Tuesday, August 8, 2017

How many symbols are in a script?

Given Zipf's law, it seems like you should be able to calculate the number of symbols in a script based on the number of symbols that only occur only one time in a sample of text.

I worked out the math, but the code I've written to do the calculation is very slow when it comes to scripts with a large number of symbols (like Debosnys' cipher), so I also wrote a Monte Carlo simulation that can come up with an approximate answer much more quickly.

The Debosnys ciphers contain 1188 glyphs, of which 277 occur only once. For a text like this we would expect a total glyph inventory of around 1500 symbols.
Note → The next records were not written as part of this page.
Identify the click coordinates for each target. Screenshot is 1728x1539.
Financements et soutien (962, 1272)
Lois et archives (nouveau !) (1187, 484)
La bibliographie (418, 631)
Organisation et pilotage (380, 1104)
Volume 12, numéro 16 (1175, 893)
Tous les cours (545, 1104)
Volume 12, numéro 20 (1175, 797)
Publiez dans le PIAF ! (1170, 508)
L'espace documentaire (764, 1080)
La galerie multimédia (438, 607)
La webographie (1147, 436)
Here is what the distribution looks like for texts of 1188 symbols. The x-axis is the inventory of symbols, and the y-axis is the number that would appear only once in a distribution that conforms to Zipf's law.


Monday, August 7, 2017

Another note on N-Glyphs

To test the hypothesis that the subglyph N represents nasalization of a vowel, I looked at the frequency of nasalized syllables in Beaudelaire's Fleurs du Mal and compared it to the cipher poem.

I have a copy of Fleurs du Mal containing 3182 Alexandrine lines. (One poem in this copy is not an Alexandrine). Among these lines, I count 6536 nasalized syllables, so an average of 2.05 nasalized syllables per line.

If the Debosnys cipher poem is a French Alexandrine, and the N subglyph represents nasalization (and is the only representation of nasalization), then we should expect to find a similar distribution of N subglyphs in the cipher poem.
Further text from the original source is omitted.